Prompt: Copy the data below word for word, starting at the line containing "1188x441 pixels. Task: Click" and ending at the line containing "pos(25,105)", and leave out the pictures.

======== Rows

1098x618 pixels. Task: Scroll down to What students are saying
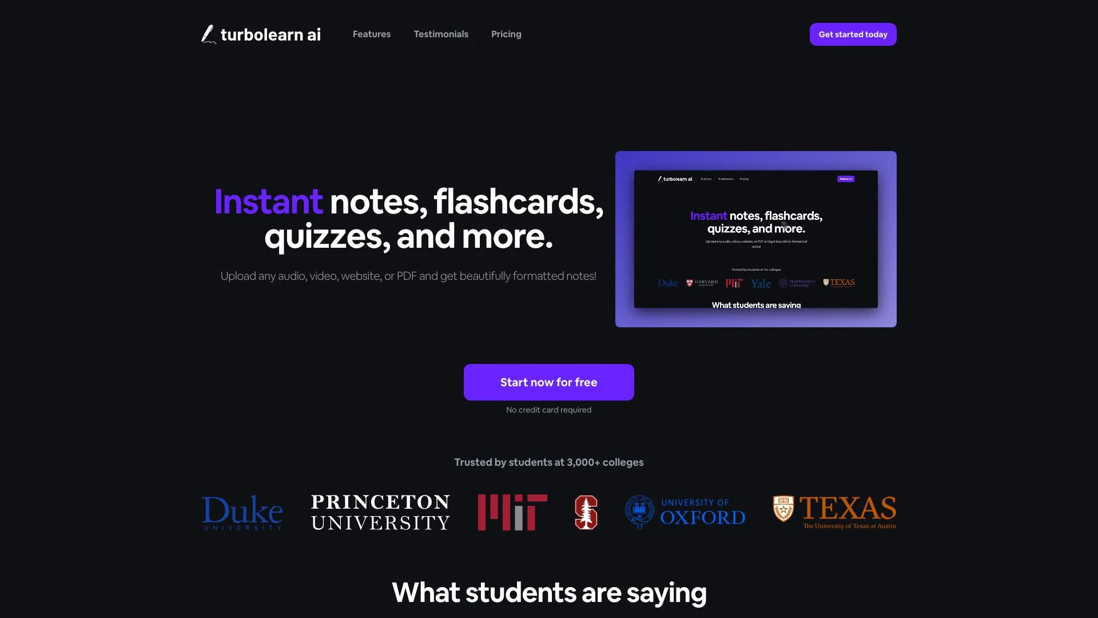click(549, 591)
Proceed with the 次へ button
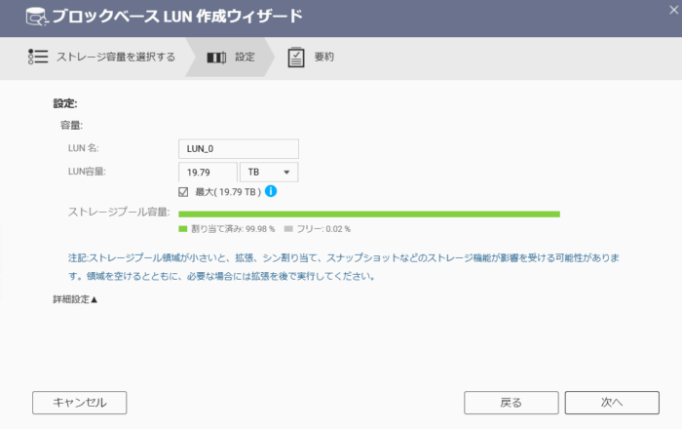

================
======== Rows

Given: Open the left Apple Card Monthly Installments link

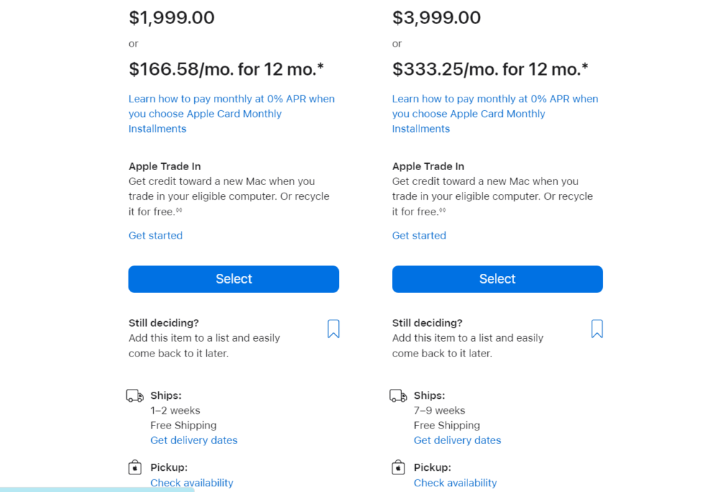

================
======== Rows

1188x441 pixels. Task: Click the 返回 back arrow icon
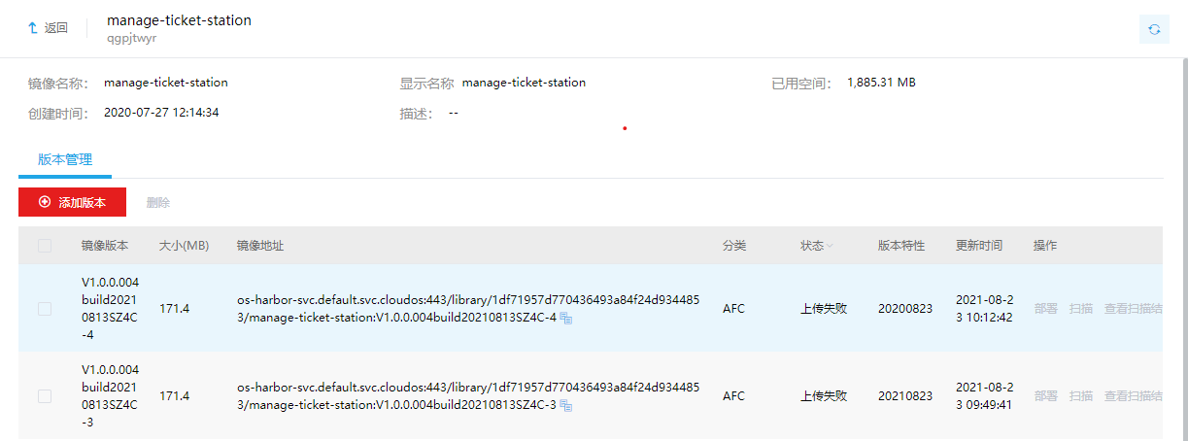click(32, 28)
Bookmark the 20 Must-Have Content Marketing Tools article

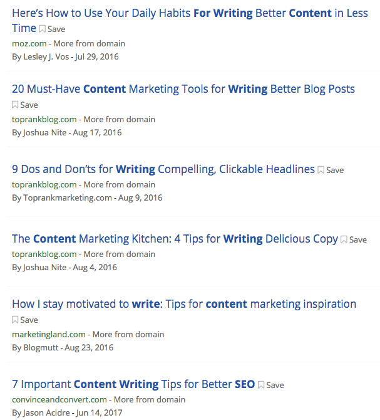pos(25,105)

================

Solution to the exercise:
1188x441 pixels. Task: Click the 返回 back arrow icon
click(32, 28)
Bookmark the 20 Must-Have Content Marketing Tools article

pos(25,105)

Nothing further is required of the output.